Numeric to numarray experiences
Hi there, I've just translated a package for molecular modelling, which makes extensive use of Numeric, from Numeric to numarray. The outcome is somewhat negative - for now we are basically going to postpone the transition - the reasons might be interesting for the list and the numarray developpers out there (who are doing a brave job!). Speed: A typical task in our package is the least-square fitting of a large array of coordinate frames ( N1 x N2 x 3) onto a set of reference or average coordinates (using a sub-set of coordinates for the matching). The example I looked at (500 x 876 x 3 items) took 1.3 s with Numeric and 4.7 s with numarray. The main culprits for the slow-down were: * compress() - factor 10 * average() - factor 7 (average() is missing from Numeric and I hence had to write a little function myself) * LinearAlgebra.singular_value_decomposition() - factor 10 but a lot of extra time is also spent in uufunc.py and various numarraycore.py routines. Memory efficiency: I hoped numarray would solve some of the Out-of-memory problems that I get with Numeric but it turns out that it is rather less memory efficient for my kind of applications. Slicing an array that takes up 800MB on disc just about runs through with Numeric (and heavy swapping) but gives an Out-of-memory with numarray. Suggestions: OK, it's easy to make clever comments without contributing any real work... - compress(), take(), etc, really need some optimization - a C-coded average() routine would be helpful - faster LinearAlgebra routines are necessary Our sysadmin noted that unlike Numeric, numarray is not using any external math libraries (like LAPACK) that have been speed-optimized for decades and are available in CPU-optimized variants (e.g. ATLAS). It's probably difficult to match this efficiency with any new code ... Greetings Raik PS: I didn't find any useful HowTo for the translation from Numeric to numarray. The practical issues were the different nonzero() return value, the more restrictive boolean comparison, that take doesn't support 'O' arrays any longer, and the missing average(). -- ----------------------------------------------------- Raik Grünberg | Bioinformatique Structurale | Institut Pasteur | Paris, France -----------------------------------------------------
On Tue, 2004-10-05 at 10:41, Raik Grünberg wrote:
Our sysadmin noted that unlike Numeric, numarray is not using any external math libraries (like LAPACK) that have been speed-optimized for decades and are available in CPU-optimized variants (e.g. ATLAS). It's probably difficult to match this efficiency with any new code ...
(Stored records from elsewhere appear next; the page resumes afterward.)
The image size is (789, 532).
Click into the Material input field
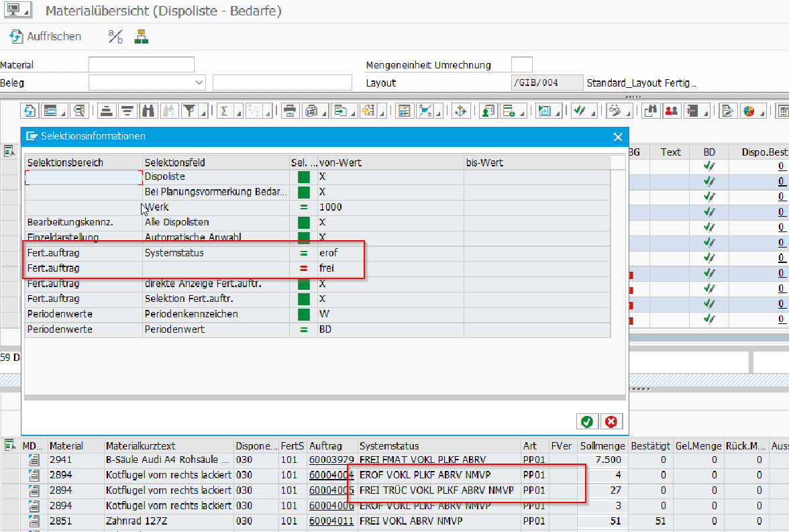pos(141,65)
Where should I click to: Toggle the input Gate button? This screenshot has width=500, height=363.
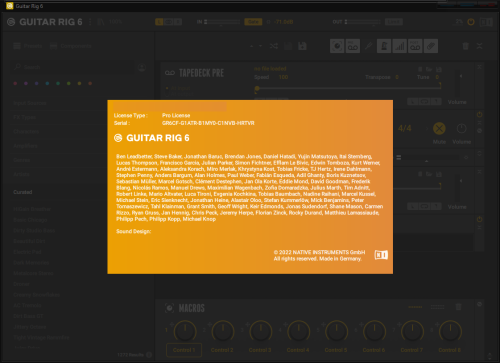click(x=253, y=22)
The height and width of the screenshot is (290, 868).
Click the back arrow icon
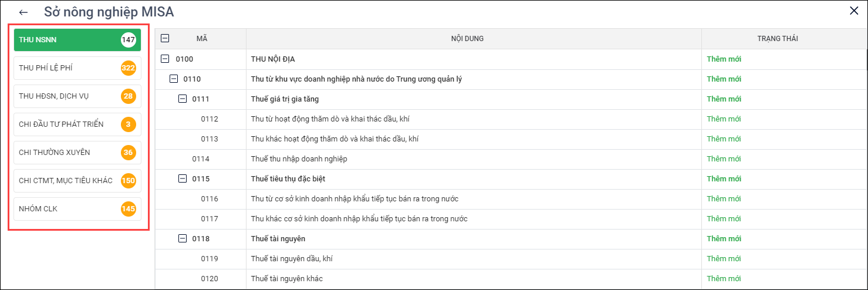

This is a key point. Have a look at addons.py in numarray, some
previous comments on this list, and build numarray with the line
env USE_LAPACK=1 python setup.py build
after editing addons.py appropriately. You should see a major speed
improvement.
--
Stephen Walton
On Tuesday 05 October 2004 03:17 pm, Stephen Walton wrote:
On Tue, 2004-10-05 at 10:41, Raik Grünberg wrote:
Our sysadmin noted that unlike Numeric, numarray is not using any external math libraries (like LAPACK) that have been speed-optimized for decades and are available in CPU-optimized variants (e.g. ATLAS). It's probably difficult to match this efficiency with any new code ...
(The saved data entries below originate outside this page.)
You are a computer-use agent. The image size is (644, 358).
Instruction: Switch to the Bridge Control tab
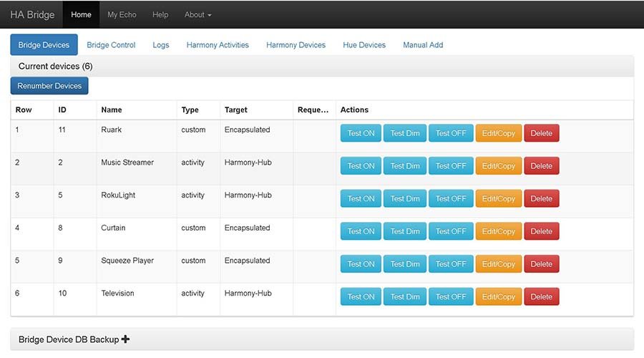pyautogui.click(x=111, y=44)
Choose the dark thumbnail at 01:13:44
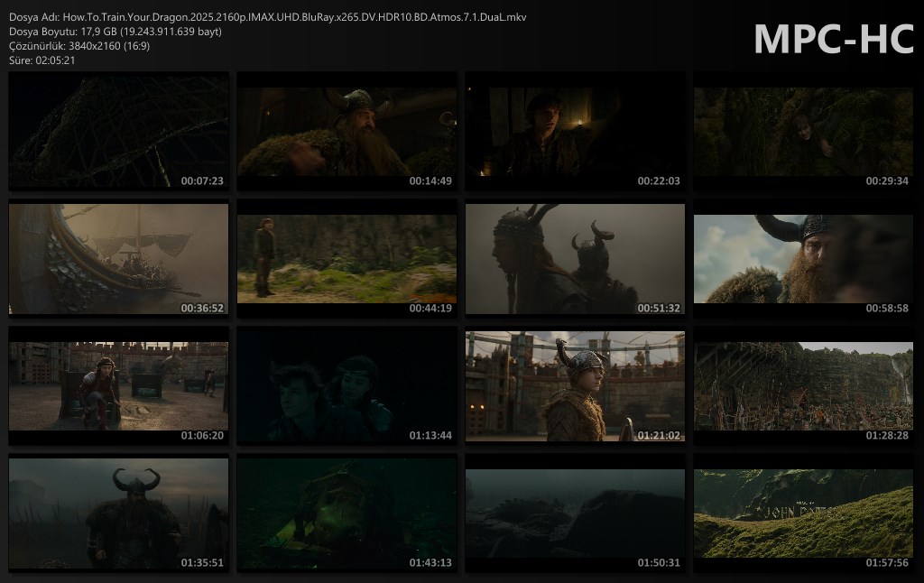 (347, 385)
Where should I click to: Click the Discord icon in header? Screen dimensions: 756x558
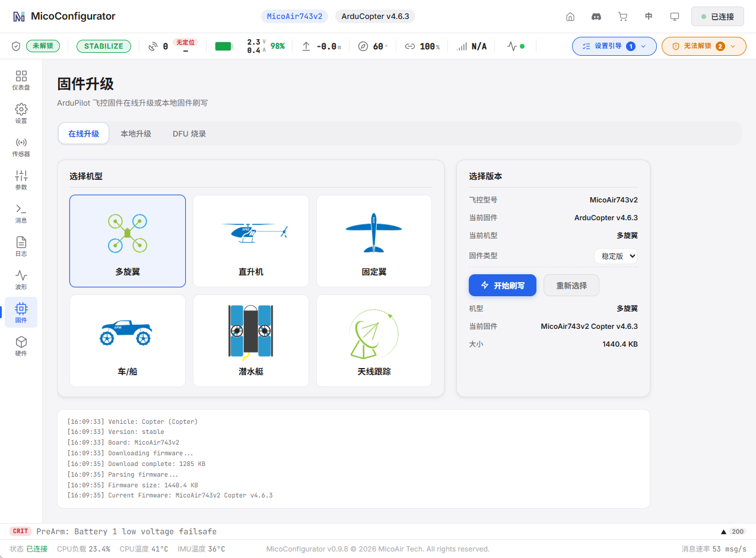pyautogui.click(x=596, y=17)
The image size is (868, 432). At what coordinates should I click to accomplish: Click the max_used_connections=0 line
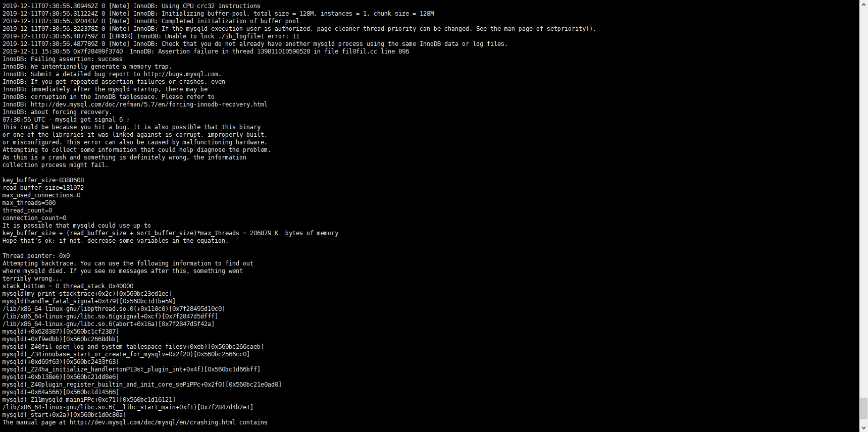(x=41, y=195)

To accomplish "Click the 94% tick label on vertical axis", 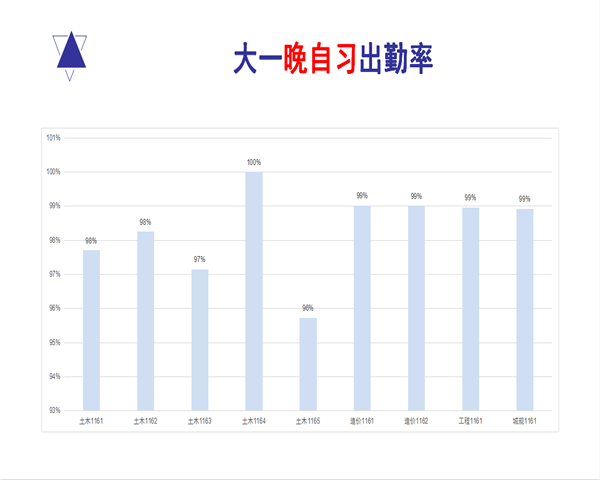I will click(54, 376).
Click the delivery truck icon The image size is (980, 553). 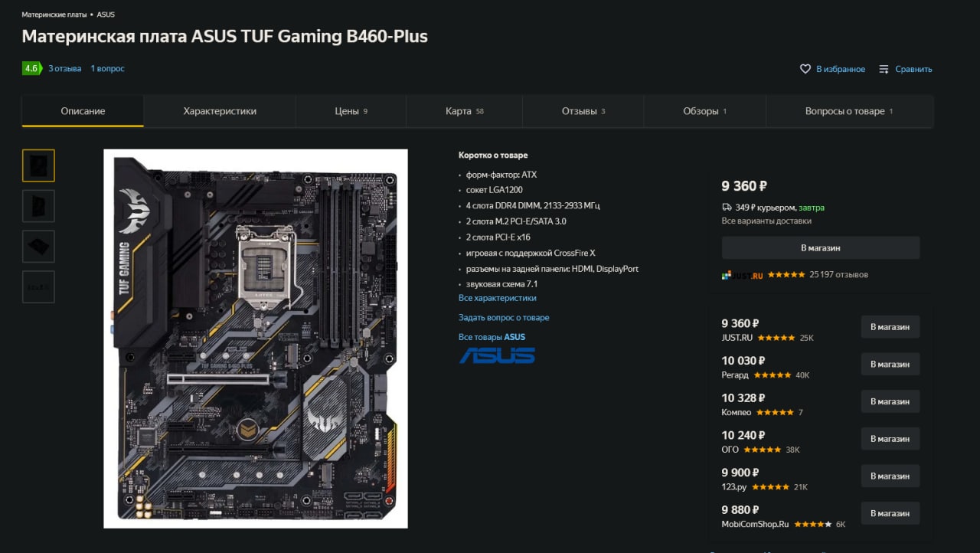727,208
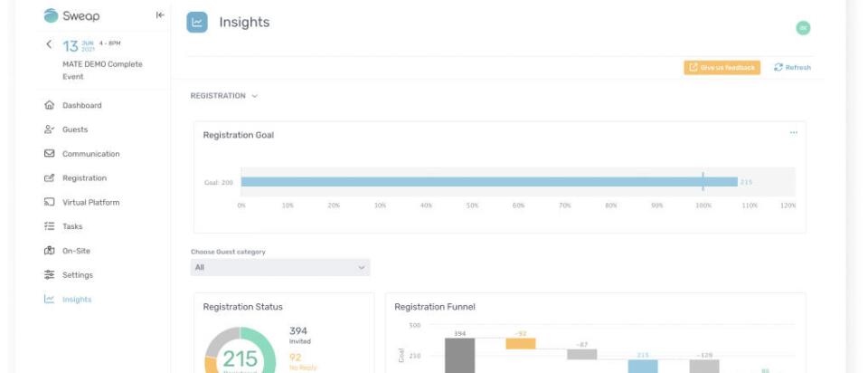
Task: Click the Guests people icon
Action: click(x=50, y=129)
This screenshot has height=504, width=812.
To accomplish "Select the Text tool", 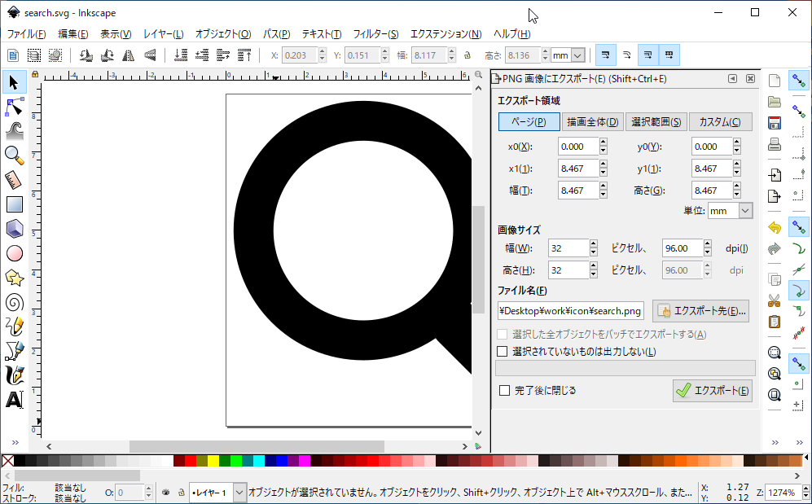I will pyautogui.click(x=14, y=400).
This is a key point. Have a look at addons.py in numarray, some previous comments on this list, and build numarray with the line
env USE_LAPACK=1 python setup.py build
after editing addons.py appropriately. You should see a major speed improvement.
I would kindly suggest updating the numarray documentation. In the section on installation, it is easy to overlook the option to compile againist existing libraries. That is explained in section 16, which appears to be out of date. The code listed in Packages/LinearAlgebra2/setup.py has been moved to addons.py, correct? -- Darren
On Tue, 2004-10-05 at 16:00, Darren Dale wrote:
On Tuesday 05 October 2004 03:17 pm, Stephen Walton wrote:
On Tue, 2004-10-05 at 10:41, Raik Grünberg wrote:
Our sysadmin noted that unlike Numeric, numarray is not using any external math libraries (like LAPACK) that have been speed-optimized for decades and are available in CPU-optimized variants (e.g. ATLAS). It's probably difficult to match this efficiency with any new code ...
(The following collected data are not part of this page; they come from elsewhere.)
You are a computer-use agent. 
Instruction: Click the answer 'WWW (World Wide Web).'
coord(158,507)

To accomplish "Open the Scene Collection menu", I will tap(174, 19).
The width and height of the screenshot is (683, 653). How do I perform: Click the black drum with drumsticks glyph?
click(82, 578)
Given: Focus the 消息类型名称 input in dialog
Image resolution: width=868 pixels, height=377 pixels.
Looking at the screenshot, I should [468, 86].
This is a key point. Have a look at addons.py in numarray, some previous comments on this list, and build numarray with the line
env USE_LAPACK=1 python setup.py build
after editing addons.py appropriately. You should see a major speed improvement.
I would kindly suggest updating the numarray documentation.
Thanks, will do.
In the section on installation, it is easy to overlook the option to compile againist existing libraries. That is explained in section 16, which appears to be out of date. The code listed in Packages/LinearAlgebra2/setup.py has been moved to addons.py, correct?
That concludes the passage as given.